* ORDEN DE TRABAJO
En el fragmento elegido que aparece más abajo, haz una lista de todo lo que el Tyler Durden que lleva dentro quien escribe tiene ganas de hacer tras escuchar el disco.

━━ FRAGMENTO ELEGIDO

Es posible que cualquiera que hubiese revisado este LP, o incluso sus mismos autores, se estén preguntando si es tan clara la relación de la música que expone con la primera mitad de este texto. La respuesta: puede que sí, puede que no. Ahí reside la gran virtud de esta clase de discos: liberan la mente para que le dé vueltas a lo que quiera… En mi caso particular, lo que sucedió fue que, una vez escuchado, el Tyler Durden que llevo dentro salió de su escondrijo con unas ganas enormes de montar su particular Club de la Lucha, liarse a hostias con todo aquel que tuviese ganas de pelea y reflejar así su odio exacerbado hacia la sociedad que lo rodea. Todo esto no deja de ser una metáfora exageradamente agresiva pero, imaginando cuál será nuestro probable destino, uno hasta desearía materializarla y ver cómo, al final, se viene todo abajo y se colapsa el estado actual de las cosas para volver a empezar de cero.

━━━━
━━ INFORMACIÓN MOSTRADA

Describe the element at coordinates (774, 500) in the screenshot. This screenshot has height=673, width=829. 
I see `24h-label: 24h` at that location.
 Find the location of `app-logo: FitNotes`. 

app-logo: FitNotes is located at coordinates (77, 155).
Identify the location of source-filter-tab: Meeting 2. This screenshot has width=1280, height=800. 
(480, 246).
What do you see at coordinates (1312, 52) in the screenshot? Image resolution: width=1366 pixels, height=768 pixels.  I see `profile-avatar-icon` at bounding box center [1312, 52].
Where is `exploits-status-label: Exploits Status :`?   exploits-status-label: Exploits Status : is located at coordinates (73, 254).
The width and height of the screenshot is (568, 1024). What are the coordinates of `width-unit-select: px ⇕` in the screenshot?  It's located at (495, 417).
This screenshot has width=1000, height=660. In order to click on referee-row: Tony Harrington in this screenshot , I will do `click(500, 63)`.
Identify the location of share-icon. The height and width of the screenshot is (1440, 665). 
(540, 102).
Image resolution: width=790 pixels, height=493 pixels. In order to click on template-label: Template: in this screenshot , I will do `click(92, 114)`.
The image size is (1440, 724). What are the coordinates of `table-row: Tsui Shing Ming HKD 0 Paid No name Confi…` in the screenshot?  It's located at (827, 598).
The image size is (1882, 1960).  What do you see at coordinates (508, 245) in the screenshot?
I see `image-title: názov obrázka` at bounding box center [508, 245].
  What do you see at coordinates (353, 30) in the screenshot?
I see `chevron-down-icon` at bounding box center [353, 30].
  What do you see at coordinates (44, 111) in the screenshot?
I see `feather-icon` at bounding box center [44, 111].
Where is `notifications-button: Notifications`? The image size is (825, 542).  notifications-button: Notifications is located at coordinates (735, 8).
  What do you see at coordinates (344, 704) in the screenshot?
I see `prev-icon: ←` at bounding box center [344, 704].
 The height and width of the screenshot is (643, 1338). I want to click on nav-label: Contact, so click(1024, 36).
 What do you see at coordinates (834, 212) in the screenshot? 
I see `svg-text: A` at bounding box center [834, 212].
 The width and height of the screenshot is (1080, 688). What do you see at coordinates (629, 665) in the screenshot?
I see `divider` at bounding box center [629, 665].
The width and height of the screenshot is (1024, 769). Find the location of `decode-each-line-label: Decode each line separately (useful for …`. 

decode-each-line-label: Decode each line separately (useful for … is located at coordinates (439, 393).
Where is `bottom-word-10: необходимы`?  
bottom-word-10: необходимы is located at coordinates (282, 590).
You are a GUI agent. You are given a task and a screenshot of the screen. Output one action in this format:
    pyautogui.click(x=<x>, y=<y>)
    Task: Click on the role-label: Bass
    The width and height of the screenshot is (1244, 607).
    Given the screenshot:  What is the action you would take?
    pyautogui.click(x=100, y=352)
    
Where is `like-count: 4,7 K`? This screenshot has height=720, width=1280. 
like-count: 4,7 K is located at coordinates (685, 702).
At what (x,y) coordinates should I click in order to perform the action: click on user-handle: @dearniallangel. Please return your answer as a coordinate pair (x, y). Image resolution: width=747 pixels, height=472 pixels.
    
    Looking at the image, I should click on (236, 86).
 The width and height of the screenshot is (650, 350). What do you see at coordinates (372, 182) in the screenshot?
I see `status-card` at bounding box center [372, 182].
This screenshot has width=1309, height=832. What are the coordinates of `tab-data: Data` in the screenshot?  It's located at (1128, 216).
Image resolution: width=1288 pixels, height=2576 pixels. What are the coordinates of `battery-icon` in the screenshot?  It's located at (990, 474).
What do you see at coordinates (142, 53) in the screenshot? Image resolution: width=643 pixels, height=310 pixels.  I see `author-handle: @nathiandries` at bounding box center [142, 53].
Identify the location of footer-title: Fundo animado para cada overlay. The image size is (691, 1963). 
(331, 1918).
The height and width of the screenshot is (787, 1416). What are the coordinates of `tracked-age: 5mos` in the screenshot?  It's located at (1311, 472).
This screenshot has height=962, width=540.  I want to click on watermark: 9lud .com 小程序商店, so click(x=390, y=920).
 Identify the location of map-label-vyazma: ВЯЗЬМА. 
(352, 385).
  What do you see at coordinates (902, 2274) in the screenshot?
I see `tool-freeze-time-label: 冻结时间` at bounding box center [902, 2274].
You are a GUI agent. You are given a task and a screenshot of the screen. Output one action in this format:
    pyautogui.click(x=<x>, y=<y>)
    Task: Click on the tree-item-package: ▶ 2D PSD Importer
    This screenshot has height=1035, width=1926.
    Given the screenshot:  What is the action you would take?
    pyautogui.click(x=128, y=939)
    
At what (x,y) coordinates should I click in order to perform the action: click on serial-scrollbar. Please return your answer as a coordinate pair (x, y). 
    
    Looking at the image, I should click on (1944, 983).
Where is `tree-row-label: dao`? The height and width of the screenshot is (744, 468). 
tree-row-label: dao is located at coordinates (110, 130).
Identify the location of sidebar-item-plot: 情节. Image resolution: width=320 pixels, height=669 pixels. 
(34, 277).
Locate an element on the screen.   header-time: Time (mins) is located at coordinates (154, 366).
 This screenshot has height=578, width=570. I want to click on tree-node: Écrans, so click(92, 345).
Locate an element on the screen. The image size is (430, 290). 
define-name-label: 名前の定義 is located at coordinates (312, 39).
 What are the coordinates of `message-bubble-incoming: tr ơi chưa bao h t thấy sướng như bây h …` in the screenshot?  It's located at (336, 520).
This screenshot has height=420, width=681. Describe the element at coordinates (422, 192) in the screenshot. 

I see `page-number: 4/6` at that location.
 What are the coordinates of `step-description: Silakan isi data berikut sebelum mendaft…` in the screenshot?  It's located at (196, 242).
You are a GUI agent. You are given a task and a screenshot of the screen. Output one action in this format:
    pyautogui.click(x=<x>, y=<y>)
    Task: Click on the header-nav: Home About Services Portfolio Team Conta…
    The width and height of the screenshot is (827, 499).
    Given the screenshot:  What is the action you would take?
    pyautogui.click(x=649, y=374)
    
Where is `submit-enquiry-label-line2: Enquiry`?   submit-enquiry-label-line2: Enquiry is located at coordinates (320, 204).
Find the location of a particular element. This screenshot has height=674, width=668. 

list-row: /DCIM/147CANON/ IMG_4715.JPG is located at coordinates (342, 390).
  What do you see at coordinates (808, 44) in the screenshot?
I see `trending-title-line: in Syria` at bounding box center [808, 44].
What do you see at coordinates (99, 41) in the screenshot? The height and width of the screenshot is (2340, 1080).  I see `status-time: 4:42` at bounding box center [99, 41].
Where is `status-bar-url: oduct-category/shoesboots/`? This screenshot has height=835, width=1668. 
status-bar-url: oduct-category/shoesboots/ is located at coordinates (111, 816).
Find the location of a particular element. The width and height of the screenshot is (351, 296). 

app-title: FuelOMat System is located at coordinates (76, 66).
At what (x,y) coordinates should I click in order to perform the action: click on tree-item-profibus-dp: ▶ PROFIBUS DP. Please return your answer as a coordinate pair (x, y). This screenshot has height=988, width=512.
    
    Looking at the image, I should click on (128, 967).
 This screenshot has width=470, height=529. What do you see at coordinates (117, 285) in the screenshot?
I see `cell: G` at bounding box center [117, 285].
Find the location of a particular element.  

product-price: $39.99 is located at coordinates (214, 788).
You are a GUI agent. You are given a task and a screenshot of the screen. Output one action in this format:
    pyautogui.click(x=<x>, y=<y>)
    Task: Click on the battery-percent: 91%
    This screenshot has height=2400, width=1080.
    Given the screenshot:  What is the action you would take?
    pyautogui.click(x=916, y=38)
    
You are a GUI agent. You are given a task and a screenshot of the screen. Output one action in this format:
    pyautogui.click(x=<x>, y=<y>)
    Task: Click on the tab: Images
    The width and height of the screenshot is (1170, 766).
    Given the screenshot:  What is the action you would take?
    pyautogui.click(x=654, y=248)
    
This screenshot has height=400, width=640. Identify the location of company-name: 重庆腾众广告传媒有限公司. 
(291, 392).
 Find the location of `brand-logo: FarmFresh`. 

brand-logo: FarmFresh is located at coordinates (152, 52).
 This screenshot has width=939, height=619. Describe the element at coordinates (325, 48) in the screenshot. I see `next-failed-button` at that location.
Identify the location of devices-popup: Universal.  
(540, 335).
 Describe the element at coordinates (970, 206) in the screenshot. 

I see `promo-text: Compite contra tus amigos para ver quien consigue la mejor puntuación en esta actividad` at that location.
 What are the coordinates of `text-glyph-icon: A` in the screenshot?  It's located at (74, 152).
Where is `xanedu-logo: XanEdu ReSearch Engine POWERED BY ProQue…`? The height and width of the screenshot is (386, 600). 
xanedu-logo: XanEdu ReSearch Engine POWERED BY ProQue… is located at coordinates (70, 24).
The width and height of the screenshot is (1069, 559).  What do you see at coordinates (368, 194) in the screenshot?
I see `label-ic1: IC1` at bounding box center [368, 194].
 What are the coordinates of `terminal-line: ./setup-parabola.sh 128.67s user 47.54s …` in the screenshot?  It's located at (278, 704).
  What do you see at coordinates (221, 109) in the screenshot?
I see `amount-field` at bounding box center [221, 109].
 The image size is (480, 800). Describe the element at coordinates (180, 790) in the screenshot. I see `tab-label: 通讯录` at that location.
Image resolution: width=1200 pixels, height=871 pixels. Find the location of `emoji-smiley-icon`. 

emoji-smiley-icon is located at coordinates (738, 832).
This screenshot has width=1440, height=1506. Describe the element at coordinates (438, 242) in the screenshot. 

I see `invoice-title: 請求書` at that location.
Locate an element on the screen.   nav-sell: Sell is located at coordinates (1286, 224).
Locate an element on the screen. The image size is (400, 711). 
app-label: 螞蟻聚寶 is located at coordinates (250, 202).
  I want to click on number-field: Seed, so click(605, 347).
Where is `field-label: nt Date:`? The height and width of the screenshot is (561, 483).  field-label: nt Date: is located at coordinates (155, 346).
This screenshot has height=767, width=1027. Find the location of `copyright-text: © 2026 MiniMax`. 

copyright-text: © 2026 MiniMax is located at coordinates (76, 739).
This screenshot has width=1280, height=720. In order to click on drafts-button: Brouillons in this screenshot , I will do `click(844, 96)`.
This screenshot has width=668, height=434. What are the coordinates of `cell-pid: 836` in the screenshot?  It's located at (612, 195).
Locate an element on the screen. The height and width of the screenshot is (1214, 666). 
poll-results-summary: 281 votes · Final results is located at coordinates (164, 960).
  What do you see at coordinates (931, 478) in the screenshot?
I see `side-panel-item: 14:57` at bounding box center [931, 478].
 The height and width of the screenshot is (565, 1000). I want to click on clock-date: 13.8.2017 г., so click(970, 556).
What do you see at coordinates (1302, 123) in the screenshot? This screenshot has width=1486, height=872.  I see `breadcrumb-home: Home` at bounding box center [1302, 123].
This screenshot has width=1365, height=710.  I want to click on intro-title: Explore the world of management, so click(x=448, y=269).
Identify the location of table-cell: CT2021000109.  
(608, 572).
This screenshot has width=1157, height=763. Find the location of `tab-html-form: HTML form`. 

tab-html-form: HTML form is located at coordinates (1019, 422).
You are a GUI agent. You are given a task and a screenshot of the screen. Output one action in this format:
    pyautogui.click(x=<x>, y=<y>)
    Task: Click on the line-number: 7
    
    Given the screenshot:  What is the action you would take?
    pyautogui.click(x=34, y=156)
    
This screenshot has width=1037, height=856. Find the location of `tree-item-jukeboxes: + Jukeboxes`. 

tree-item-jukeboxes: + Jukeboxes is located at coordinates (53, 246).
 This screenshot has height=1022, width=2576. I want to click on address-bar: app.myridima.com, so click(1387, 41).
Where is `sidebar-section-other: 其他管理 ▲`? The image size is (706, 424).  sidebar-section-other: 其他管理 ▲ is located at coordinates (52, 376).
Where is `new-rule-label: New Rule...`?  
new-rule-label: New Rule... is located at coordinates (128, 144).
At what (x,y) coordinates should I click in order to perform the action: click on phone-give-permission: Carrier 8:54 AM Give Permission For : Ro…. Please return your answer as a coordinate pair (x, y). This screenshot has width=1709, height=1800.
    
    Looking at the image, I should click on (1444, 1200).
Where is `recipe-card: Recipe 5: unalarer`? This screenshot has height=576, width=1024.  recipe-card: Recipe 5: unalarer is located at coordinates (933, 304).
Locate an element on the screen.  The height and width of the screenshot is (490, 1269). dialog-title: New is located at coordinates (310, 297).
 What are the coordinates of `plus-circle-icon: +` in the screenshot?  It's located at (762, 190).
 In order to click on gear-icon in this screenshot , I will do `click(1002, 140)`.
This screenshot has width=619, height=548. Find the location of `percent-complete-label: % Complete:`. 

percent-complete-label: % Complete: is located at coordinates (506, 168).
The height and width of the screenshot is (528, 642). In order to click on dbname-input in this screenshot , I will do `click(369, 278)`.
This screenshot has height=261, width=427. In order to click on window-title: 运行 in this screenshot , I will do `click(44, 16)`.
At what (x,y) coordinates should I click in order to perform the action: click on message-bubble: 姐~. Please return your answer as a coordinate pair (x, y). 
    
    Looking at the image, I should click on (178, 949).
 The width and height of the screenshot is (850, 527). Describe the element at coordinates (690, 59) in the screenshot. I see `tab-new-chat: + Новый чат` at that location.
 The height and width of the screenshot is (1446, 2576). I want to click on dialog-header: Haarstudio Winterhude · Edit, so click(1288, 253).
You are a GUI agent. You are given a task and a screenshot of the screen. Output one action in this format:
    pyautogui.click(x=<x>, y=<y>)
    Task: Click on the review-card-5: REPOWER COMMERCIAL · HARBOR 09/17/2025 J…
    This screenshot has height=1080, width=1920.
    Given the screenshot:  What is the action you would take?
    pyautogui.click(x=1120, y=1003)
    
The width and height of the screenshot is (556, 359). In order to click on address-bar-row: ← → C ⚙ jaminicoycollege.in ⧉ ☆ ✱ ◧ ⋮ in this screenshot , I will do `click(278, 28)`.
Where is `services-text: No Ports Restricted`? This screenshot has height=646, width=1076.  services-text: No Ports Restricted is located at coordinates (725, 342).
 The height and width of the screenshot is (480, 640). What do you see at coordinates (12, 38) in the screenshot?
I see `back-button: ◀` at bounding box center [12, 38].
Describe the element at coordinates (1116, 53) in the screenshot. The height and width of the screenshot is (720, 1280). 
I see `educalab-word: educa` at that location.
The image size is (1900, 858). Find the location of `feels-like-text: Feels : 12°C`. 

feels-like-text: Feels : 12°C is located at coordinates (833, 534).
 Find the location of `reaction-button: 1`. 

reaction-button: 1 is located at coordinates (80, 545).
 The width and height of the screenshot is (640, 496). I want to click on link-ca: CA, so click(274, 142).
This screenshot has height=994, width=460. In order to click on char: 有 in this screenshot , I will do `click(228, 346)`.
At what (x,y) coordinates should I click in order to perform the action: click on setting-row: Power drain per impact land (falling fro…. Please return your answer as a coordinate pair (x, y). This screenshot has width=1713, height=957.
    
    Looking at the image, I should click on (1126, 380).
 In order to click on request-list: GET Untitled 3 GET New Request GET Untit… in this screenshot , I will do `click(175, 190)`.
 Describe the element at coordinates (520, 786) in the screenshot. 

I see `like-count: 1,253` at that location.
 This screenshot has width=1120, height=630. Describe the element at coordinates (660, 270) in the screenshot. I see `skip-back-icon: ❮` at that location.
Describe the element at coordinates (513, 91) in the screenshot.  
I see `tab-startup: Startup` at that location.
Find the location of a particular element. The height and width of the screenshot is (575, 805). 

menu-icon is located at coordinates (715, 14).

━━━━

* RESULTADO
- Montar su particular Club de la Lucha
- Liarse a hostias con todo aquel que tuviese ganas de pelea
- Reflejar así su odio exacerbado hacia la sociedad que lo rodea